Jason Zucker fell into a booth last week at the Encore Hotel on the Las Vegas Strip.
"I never come here," Zucker said, wiped out by the 13-mile drive from Summerlin, a beautiful community nestled up to the Red Rock Canyon.
Raised in Sin City, the Wild winger is the only Nevada-produced NHLer in history. Yet Zucker does everything he can to avoid the madness of hotels, casinos, restaurants and stores stretching 4 ½ miles from the Stratosphere to Mandalay Bay.
"I golfed at a course just down the road the other day and I realized quickly on my way down why I never come here," Zucker said. "It took me 15 minutes to get off the freeway and it took me 15 minutes to drive a mile past Las Vegas Boulevard."
Zucker was born in Southern California but is Nevada-bred. There are two types of people from Vegas: those who never drop a penny in a slot machine, cozy up to a poker table or spend their nights frequenting Vegas nightclubs, and those who "take it to the other extreme," Zucker said.
"The way I figure, I'd pay my dad's salary if I go to a 'Station' and lose all my money," Zucker said, referring to his father, Scott, the longtime Director of Design & Construction of Station Casinos. "For me, I don't really find a lot of joy in it. I'm the guy that if I'm going to spend $100 on clothes, at least I walked away with something. If I lost 100 bucks gambling, I'd be angry at myself. And the winning part of gambling doesn't really faze me as much as the losing does, so I've never done it."

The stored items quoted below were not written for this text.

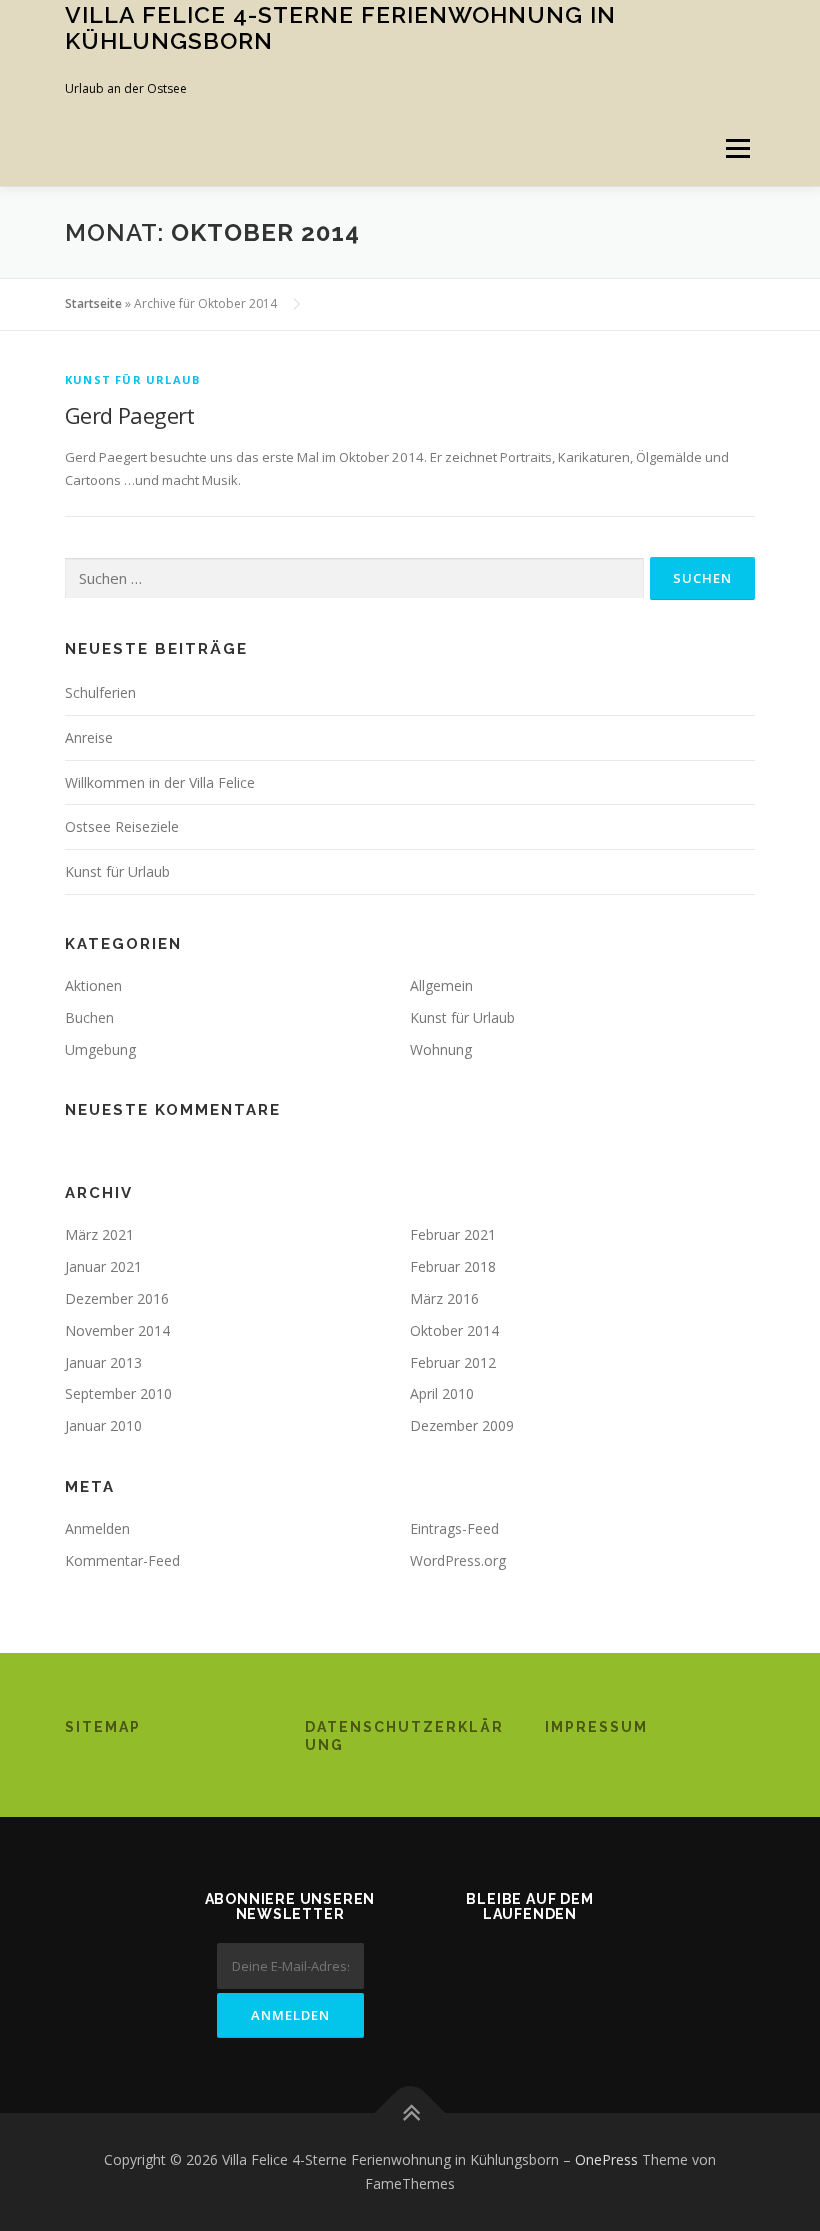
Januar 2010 (103, 1425)
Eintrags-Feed (454, 1528)
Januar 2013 (103, 1362)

As much as Zucker tries to dodge the Vegas strip, he will have no choice next March 16 when the Wild is scheduled to play its first game against the expansion Golden Knights at T-Mobile Arena, which is situated between the Monte Carlo and New York-New York.
"I never thought I'd have that opportunity, ever," said Zucker, a former IHL Las Vegas Thunder stick boy and roller hockey star. "It never once crossed my mind. Even when the Vegas thing started to be talked about, I was skeptical."